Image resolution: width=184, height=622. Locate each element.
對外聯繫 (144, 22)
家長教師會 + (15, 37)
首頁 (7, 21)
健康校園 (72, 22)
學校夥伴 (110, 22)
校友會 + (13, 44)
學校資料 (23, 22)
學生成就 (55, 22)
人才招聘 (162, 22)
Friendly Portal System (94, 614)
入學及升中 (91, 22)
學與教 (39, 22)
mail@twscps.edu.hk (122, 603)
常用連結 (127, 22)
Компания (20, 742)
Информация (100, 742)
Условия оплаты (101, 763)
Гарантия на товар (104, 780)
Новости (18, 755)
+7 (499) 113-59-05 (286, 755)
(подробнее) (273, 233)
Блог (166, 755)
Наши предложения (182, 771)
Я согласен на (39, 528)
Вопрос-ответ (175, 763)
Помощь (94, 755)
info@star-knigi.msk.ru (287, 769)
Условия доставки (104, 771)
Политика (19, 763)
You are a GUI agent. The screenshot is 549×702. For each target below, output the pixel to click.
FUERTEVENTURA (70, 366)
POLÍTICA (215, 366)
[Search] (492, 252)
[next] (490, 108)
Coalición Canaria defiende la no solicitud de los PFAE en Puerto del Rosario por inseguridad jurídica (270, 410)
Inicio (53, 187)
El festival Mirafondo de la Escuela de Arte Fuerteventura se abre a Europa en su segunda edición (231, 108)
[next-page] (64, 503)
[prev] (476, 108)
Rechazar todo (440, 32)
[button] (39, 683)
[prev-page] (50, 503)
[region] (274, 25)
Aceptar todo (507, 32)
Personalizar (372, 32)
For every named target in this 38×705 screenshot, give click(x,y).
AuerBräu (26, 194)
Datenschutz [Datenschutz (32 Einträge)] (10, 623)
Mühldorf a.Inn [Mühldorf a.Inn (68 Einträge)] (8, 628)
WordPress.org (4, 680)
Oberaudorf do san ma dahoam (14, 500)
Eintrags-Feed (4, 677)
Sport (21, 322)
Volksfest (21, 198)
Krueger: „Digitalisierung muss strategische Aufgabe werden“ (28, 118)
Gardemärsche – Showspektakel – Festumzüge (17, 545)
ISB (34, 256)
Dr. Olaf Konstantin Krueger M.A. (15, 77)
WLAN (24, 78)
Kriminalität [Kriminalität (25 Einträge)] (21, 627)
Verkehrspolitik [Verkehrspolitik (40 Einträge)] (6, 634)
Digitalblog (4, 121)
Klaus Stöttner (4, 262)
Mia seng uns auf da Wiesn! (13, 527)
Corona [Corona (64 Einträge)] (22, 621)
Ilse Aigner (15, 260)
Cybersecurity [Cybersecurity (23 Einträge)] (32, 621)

» PROBLEM REQUIREMENTS: Please list each line of the data above that contains the word "screenshot".

» EXERCISE RESULT:
You are a GUI agent. The screenshot is 549×702. For each target below, output the pixel to click.
For every named target in this 38×705 screenshot, give click(x,y).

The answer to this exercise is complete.